We could do all this and more. Queensland is a wealthy state. I ask anyone in this chamber to go out and ask a regular Queenslander what they think of the idea of making big corporations finally pay their fair share of Queensland’s immense wealth, if they think that is common sense, and I would bet the answer would almost certainly be ‘bloody oath it is!’ The question then is if this parliament is supposed to represent the people, why are we not seeing mining royalties raised so we can fund school lunches? Why are we not making the big banks pay a modest levy to fund free public transport? Why is it that Mark Cutifani can continue to make $21 million a year while our schools cannot afford basic amenities? It is common sense to most people. 

My colleague Tom O’Grady, who joins us in the gallery and who ran as the Greens’ candidate in Townsville, shared with me a story about a chef who was not planning on voting because he did not think anyone running actually cared about working people. All he wanted was support with the cost of living so he could do more for his kids. After talking through the Greens’ platform, he committed to voting Greens. I think about the young nurse in East Brisbane, whom I spoke to at length about our healthcare system, who felt that free hospital parking, paid for by a bank levy, would be transformative for her colleagues and her patients.

The fact of the matter is that this parliament represents Mark Cutifani of Anglo American more than it does that young nurse in East Brisbane. Queensland is a wealthy state, but our political system funnels wealth into multinational mining corporations, and for everyday people nothing is trickling down. Both major parties take millions of dollars in big corporate donations, have secretive cash-for-access meetings and jump back and forth between roles in government and lobbying firms. Queensland is a wealthy state, but our political system is rigged.

The reality is that if we want all Queenslanders to have access to the basics that we need to live a good life we need to turn this parliament inside out. We have to make it represent everyday people again, not big corporations. That is what I am here to do. For the first time ever, Queensland has two Greens MPs who are not beholden to big corporations; two Greens MPs ready to stick up for everyday Queenslanders; two Greens MPs backed up by a movement of everyday people that is only growing. 

I say to the people outside of this parliament, do not leave it up to the people in this chamber alone to make this change.
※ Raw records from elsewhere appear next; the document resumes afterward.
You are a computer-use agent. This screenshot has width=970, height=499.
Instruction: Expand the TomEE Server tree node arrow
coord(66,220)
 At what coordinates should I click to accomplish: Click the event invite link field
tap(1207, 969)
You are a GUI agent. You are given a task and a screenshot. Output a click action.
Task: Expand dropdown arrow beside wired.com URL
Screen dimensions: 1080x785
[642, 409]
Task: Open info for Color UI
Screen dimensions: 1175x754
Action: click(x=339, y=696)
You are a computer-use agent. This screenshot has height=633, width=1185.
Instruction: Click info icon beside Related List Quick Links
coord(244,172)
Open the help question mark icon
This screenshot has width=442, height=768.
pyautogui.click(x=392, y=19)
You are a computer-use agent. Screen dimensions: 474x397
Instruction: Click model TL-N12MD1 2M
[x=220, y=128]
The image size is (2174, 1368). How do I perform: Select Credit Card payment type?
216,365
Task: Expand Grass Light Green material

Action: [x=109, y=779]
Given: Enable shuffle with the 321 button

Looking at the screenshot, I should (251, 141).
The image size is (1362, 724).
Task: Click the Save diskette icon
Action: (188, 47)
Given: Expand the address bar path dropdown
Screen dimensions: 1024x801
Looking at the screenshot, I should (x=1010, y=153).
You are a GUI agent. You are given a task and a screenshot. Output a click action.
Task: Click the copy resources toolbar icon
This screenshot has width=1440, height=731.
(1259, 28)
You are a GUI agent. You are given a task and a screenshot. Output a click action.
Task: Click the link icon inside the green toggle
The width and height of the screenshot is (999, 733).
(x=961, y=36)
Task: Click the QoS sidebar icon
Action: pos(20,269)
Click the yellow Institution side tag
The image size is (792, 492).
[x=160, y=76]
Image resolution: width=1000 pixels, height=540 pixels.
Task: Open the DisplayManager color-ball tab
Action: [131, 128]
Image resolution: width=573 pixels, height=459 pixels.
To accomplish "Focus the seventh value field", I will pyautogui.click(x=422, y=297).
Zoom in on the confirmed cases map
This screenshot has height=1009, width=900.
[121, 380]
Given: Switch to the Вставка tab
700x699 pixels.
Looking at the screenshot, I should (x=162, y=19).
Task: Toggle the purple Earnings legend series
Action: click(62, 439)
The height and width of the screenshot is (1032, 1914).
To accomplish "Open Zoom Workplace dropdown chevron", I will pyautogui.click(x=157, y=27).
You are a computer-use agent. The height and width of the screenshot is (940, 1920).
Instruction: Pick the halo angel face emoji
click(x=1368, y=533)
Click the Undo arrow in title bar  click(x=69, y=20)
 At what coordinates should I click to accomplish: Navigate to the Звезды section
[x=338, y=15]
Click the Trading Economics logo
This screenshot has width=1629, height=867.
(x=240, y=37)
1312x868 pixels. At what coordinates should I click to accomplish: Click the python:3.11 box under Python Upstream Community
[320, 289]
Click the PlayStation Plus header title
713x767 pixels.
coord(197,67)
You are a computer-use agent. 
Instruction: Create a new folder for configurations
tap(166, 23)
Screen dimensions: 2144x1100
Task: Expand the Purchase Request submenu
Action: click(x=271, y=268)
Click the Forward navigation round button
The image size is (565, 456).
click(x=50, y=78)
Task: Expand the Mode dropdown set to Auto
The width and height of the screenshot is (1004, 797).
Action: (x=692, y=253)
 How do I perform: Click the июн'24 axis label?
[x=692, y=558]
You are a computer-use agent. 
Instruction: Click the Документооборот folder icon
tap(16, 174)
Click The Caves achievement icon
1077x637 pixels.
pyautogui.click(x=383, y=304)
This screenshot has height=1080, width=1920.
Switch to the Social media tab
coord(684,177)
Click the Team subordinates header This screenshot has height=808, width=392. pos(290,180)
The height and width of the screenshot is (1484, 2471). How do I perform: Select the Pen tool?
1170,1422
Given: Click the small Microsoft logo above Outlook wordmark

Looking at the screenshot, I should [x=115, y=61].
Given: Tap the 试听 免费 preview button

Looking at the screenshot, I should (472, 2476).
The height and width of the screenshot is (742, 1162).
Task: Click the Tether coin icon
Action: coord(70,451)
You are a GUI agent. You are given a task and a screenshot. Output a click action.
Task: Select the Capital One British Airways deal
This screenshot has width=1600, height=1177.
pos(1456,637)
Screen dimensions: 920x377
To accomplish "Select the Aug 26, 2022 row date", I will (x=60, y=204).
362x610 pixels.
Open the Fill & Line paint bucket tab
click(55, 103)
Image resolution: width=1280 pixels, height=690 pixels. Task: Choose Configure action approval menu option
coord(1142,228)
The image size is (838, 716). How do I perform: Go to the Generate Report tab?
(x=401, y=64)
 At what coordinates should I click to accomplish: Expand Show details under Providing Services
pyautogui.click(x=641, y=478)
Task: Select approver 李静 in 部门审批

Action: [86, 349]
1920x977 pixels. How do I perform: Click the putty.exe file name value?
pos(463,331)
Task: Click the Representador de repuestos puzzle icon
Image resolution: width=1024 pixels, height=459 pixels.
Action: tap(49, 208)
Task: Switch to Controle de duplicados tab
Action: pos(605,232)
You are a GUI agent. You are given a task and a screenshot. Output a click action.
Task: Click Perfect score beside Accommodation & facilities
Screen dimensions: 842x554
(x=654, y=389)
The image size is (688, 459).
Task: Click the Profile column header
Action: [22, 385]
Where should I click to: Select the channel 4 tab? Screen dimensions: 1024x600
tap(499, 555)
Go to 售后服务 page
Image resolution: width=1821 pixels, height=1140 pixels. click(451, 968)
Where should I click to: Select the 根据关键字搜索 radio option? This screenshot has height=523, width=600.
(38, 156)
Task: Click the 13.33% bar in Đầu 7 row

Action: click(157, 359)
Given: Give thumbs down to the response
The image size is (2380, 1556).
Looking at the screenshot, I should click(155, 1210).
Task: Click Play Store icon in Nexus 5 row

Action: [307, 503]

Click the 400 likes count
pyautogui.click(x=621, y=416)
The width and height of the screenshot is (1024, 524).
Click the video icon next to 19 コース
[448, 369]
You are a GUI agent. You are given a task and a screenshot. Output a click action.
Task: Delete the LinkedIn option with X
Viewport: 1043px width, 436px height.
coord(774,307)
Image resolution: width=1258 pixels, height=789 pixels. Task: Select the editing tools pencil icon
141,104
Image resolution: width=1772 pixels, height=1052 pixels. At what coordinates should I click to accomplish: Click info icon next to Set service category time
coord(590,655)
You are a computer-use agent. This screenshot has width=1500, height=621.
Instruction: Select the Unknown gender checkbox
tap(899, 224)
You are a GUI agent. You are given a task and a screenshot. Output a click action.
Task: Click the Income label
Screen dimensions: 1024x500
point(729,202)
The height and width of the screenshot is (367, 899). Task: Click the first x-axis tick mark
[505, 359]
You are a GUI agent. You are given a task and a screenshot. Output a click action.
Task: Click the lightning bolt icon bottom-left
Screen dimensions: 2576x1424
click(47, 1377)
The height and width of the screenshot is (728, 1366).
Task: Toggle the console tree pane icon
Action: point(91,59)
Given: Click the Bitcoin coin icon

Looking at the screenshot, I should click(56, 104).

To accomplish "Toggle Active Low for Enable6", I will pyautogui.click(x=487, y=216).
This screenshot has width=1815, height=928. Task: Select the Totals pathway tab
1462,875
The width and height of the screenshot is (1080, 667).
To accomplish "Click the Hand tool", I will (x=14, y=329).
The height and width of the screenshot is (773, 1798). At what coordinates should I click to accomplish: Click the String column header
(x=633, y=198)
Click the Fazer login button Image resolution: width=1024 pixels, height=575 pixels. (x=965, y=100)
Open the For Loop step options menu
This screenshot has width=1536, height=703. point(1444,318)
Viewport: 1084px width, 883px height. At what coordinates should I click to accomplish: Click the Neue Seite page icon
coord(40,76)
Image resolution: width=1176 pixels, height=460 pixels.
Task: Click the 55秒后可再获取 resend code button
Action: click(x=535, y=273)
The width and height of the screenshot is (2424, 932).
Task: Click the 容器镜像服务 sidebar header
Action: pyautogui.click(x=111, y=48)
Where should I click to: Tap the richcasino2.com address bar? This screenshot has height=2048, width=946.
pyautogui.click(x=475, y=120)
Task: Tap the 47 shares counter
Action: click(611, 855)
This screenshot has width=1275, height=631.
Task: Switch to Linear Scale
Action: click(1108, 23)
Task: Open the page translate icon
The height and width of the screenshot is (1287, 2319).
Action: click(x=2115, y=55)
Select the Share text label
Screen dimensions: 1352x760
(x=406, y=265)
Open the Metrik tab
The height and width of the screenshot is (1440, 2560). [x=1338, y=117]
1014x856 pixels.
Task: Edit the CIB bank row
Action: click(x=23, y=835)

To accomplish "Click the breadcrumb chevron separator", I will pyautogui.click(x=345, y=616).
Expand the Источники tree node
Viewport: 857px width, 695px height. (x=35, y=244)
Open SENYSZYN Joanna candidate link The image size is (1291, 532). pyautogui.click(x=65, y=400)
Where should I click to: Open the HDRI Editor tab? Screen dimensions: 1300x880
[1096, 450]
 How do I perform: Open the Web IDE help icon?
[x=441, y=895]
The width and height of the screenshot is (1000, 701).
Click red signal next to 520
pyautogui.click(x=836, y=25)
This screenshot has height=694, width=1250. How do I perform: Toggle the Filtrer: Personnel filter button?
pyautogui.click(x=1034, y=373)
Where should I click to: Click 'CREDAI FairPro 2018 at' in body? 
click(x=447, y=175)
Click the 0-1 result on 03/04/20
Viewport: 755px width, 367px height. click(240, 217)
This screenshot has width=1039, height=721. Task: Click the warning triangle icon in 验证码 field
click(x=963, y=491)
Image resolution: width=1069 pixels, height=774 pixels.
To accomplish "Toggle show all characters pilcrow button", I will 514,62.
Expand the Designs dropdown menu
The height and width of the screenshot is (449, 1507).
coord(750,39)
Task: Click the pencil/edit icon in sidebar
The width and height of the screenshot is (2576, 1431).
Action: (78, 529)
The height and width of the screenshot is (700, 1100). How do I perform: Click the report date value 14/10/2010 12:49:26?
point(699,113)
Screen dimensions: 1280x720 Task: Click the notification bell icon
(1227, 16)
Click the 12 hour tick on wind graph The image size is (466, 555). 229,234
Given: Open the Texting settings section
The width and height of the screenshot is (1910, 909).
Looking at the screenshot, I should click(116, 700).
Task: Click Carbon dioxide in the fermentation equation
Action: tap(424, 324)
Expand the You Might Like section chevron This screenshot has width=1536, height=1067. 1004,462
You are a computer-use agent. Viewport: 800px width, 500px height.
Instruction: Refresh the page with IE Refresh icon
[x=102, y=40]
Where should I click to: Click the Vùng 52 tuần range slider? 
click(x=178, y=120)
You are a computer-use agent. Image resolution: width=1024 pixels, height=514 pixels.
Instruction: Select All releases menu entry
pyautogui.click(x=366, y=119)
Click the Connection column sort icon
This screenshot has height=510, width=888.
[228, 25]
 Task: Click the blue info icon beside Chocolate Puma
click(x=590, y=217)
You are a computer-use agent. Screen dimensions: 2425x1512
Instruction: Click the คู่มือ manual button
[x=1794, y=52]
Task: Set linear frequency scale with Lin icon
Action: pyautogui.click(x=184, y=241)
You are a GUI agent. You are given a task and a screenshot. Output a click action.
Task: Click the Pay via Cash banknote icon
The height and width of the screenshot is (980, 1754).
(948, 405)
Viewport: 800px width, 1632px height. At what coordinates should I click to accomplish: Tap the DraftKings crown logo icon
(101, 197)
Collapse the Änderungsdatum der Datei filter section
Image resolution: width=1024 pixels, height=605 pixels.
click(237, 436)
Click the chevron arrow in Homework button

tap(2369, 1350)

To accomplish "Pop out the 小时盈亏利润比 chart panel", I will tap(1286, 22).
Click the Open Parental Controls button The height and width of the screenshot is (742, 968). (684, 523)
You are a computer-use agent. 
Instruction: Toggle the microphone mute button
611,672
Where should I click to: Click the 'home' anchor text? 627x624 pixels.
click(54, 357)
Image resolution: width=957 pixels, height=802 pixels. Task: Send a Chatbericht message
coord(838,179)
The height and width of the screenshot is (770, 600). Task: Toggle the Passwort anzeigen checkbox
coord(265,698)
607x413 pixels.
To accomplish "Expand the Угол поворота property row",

The scale of change we need in Queensland to tackle poverty, inequality, climate change and the housing crisis is going to take all of us. Taking on those big corporations is going to take all of us. To make parliament represent everyday people again is going to take all of us. 

To take back Queensland’s immense wealth for the benefit of everyday people will take all of us. To the people of South Brisbane, to the member for Maiwar, to my colleagues in the gallery and the many people who make up this movement: from the bottom of my heart I have so much gratitude for the opportunity for the next four years to be fighting for everyday people and making these changes. Thank you.